Knowledge of the gods presents us with a vocabulary and rhetoric to discuss human behavior or psychology.
Yesterday, I told the story of Hermaphroditus; however, because I chose to enter the story through D.H. Lawrence’s novel Women in Love, we saw the corrosive effect of Salmacis’s behavior because that is the lens that Lawrence provides us. Lawrence constantly struggled against the female and his battle was always a variation of the dynamics that existed in his relationship with his mother.
The fact of the matter is that the literary Lawrence, like Hermaphroditus, is a “weakened” man. Ironically, this so-called weakness was really the source of his strength as a novelist and as a psychologist.
In Jungian terms, his struggle was against his anima, which he tended to throw out or project upon the women with whom he involved himself.
Jung defined the anima as the feminine archetype, which was differentiated from animus, the masculine archetype.
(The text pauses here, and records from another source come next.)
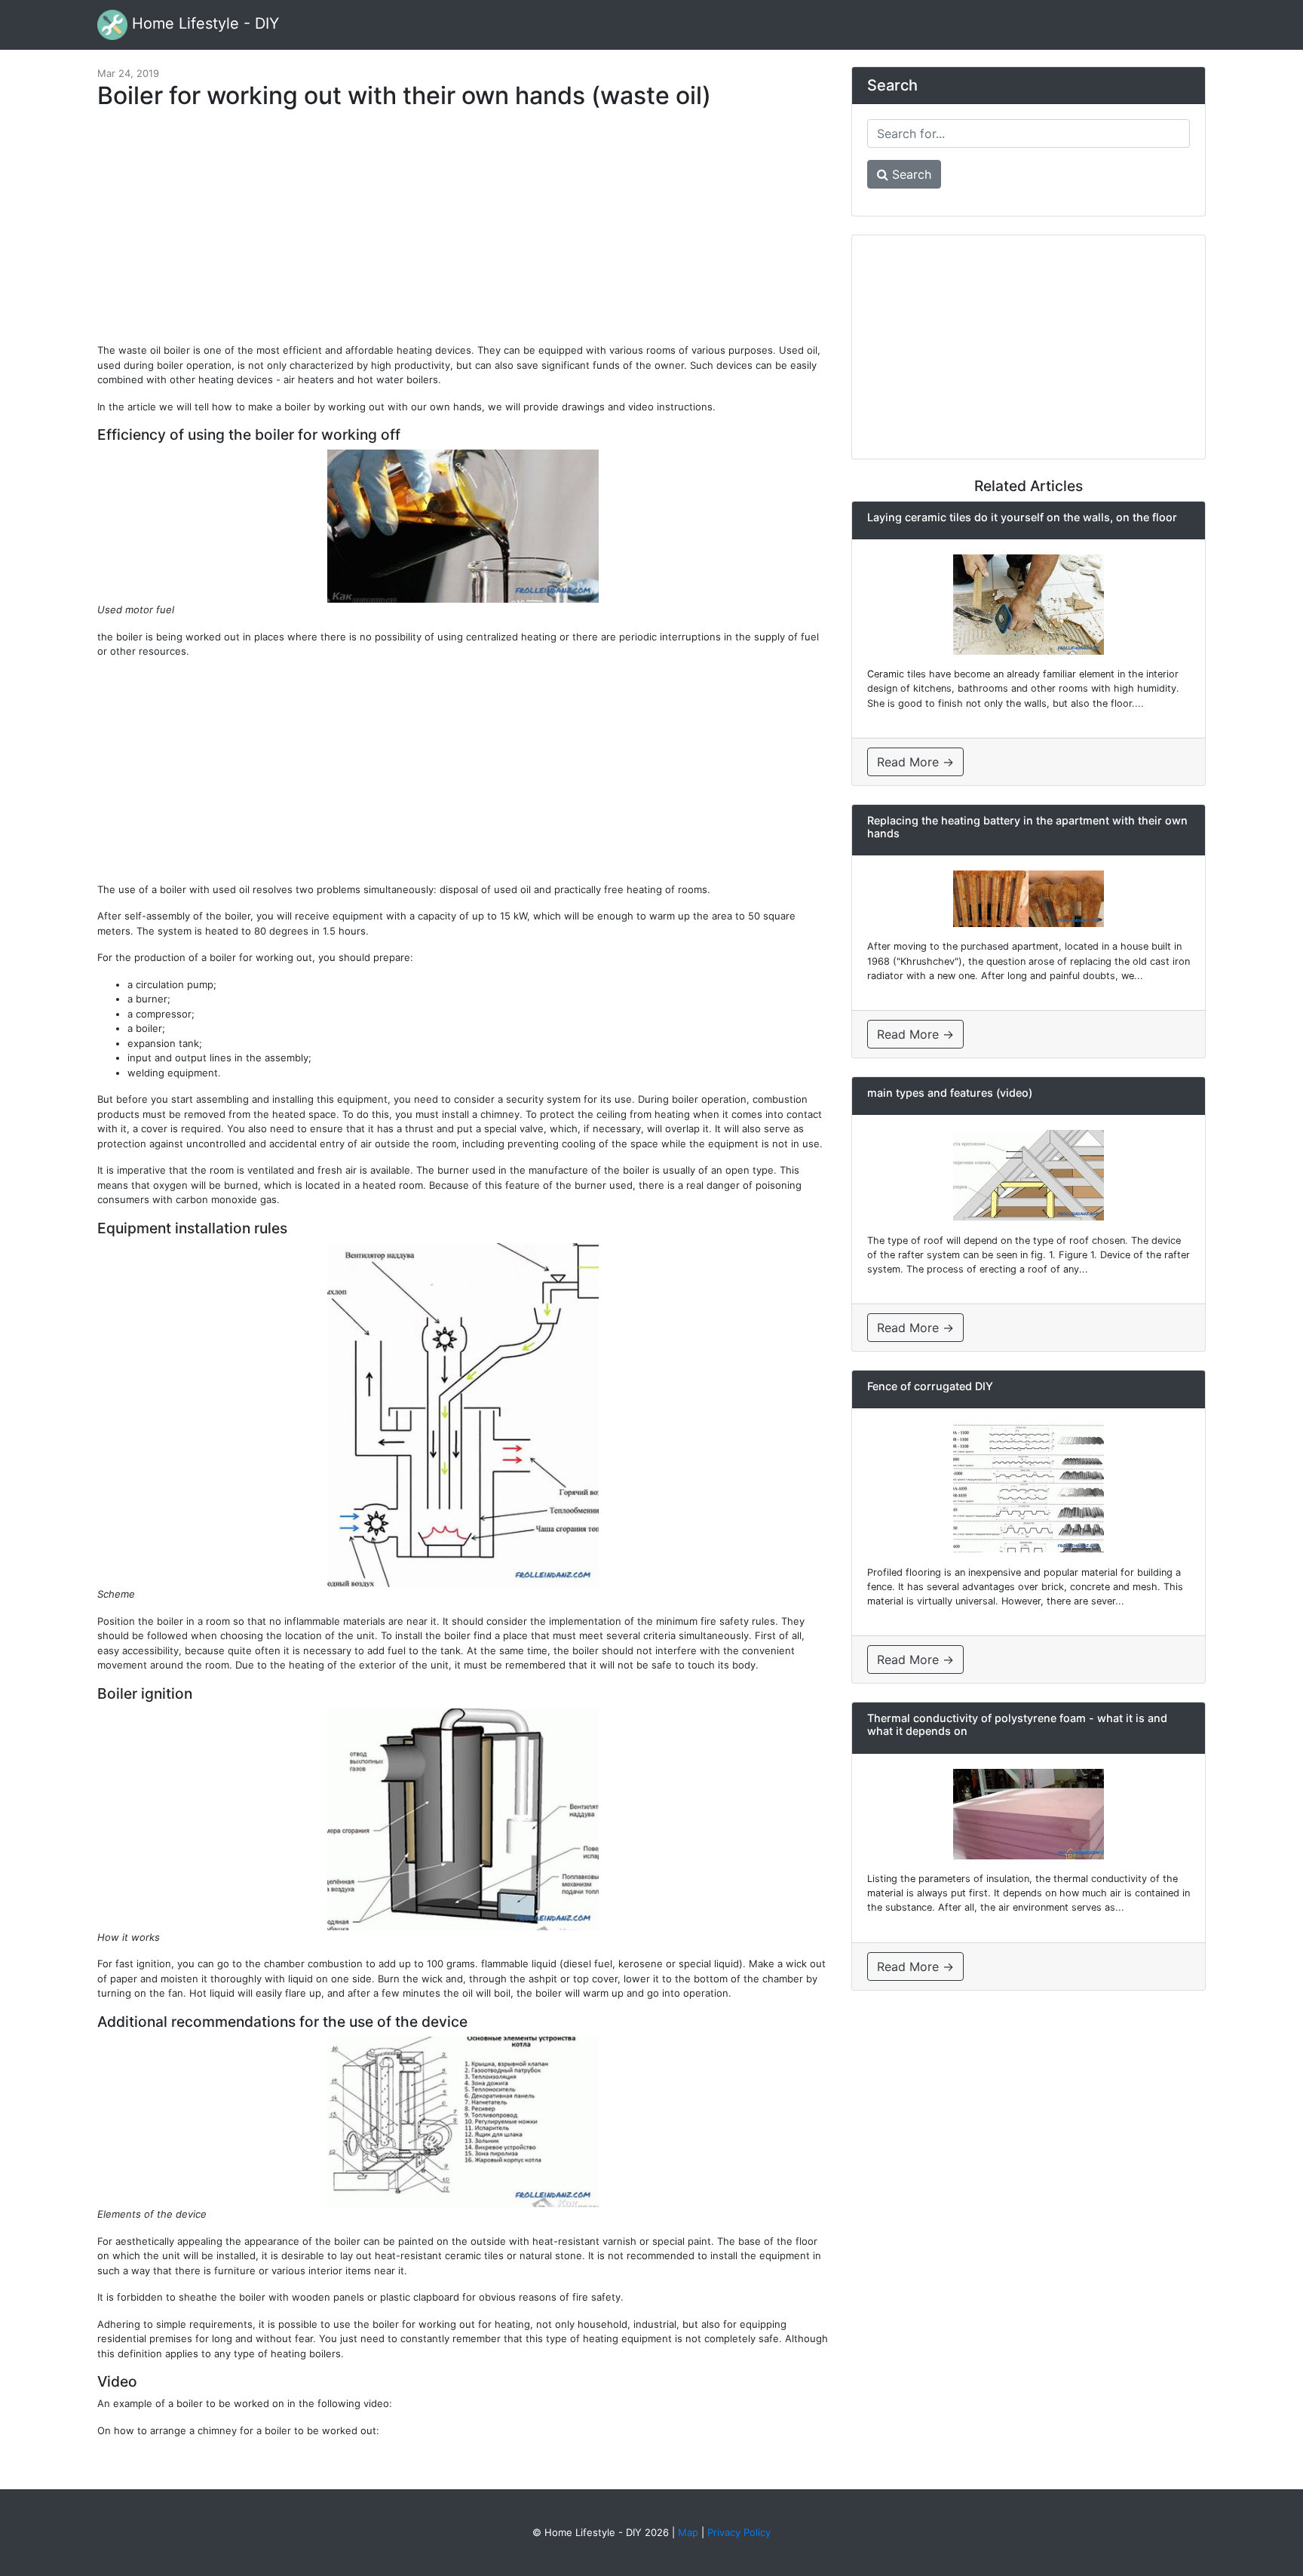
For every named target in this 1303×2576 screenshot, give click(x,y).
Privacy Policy (739, 2532)
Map (688, 2532)
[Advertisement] (463, 233)
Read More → (915, 761)
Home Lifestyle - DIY (203, 23)
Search (909, 174)
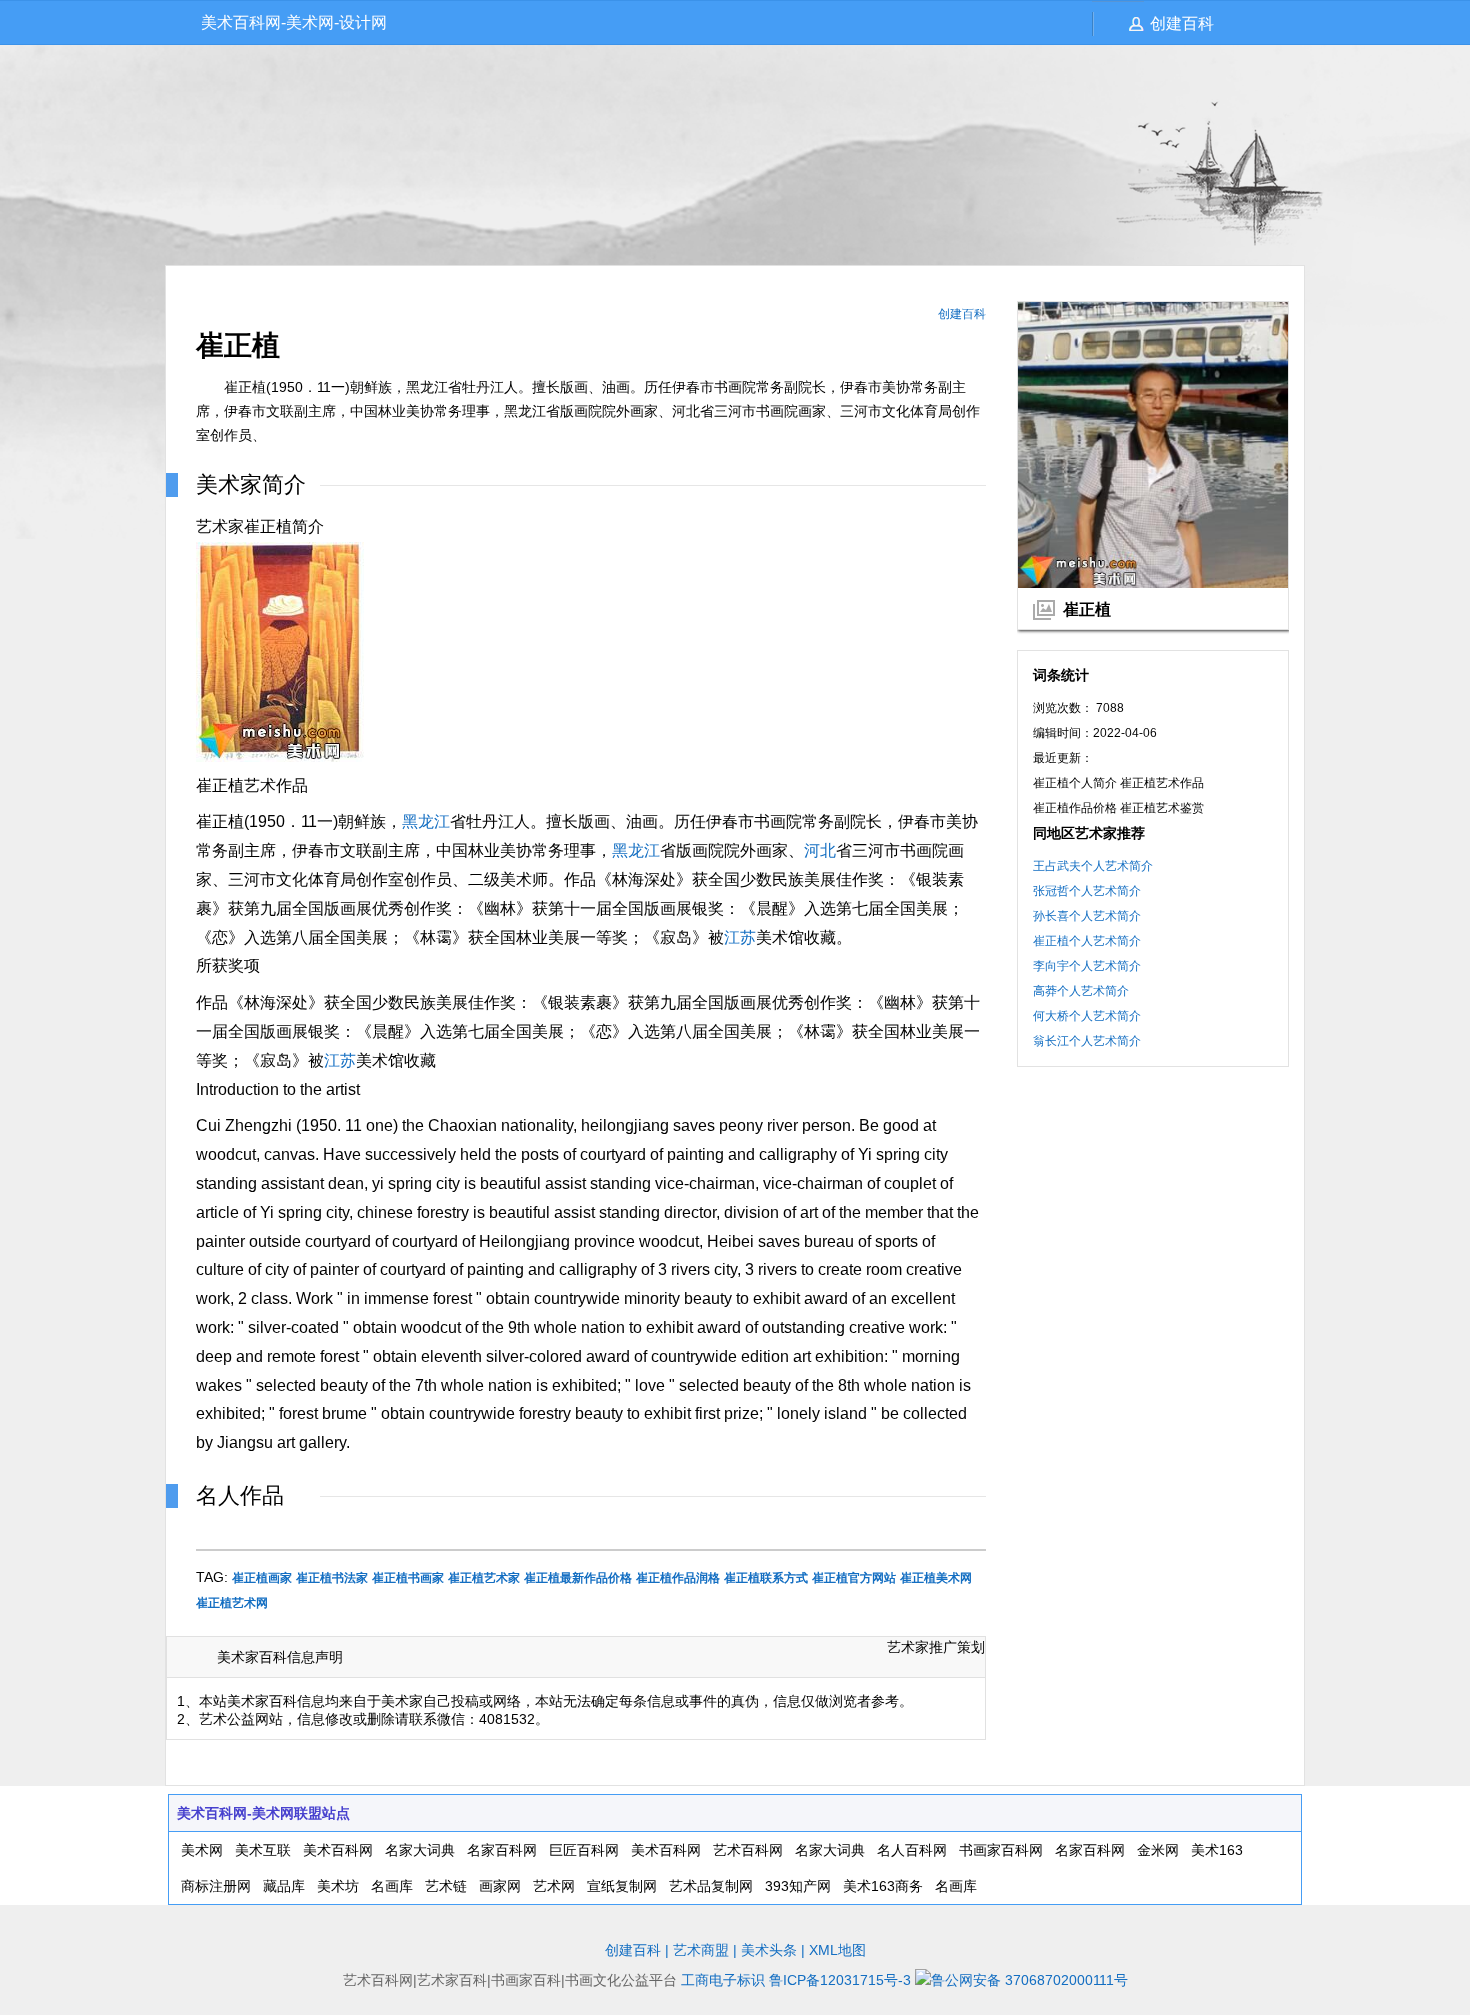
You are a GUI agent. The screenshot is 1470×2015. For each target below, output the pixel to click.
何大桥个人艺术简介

In his early writing he delineated the anima as the feminine aspect in man and postulated that the anima was “that aspect of one’s psyche in intimate association with one’s unconscious” (Dictionary of Psychology, Arthur S. Reber, Penguin 1995).
Jung explained the concept of the anima in an article entitled “Marriage as a Psychological Relationship” (1925):
Every man carries within him the eternal image of woman, not the image of this or that particular woman, but a definite feminine image. This image is fundamentally unconscious, an hereditary factor of primordial origin engraved in the living organic system of the man, an imprint or 'archetype" of all the ancestral experiences of the female, a deposit, as it were, of all the impressions ever made by woman-in short, an inherited system of psychic adaptation. Even if no women existed, it would still be possible, at any given time, to deduce from this unconscious image exactly how a woman would have to be constituted psychically. The same is true of the woman: she too has her inborn image of man. Actually, we know from experience that it would be more accurate to describe it as an image of men, whereas in the case of the man it is rather the image of woman. Since this image is unconscious, it is always unconsciously projected upon the person of the beloved, and is one of the chief reasons for passionate attraction or aversion. I have called this image the "anima."
In our discussion of Salmacis and Hermaphroditus, I believe that a fruitful examination of the myth would be to turn the Lawrencian lens away from Salmacis' corrosive will and instead focus upon her complex. In other words, what can we learn about human psychology by developing Salmacis into a full fledged being.
Rather, than viewing her as a stereotypical devouring female predator, let’s look at her actions and her motivations.
By pursuing Salmacis in a future post we may be able to locate her feminine traits in all of us and devise a rhetoric to describe this trait.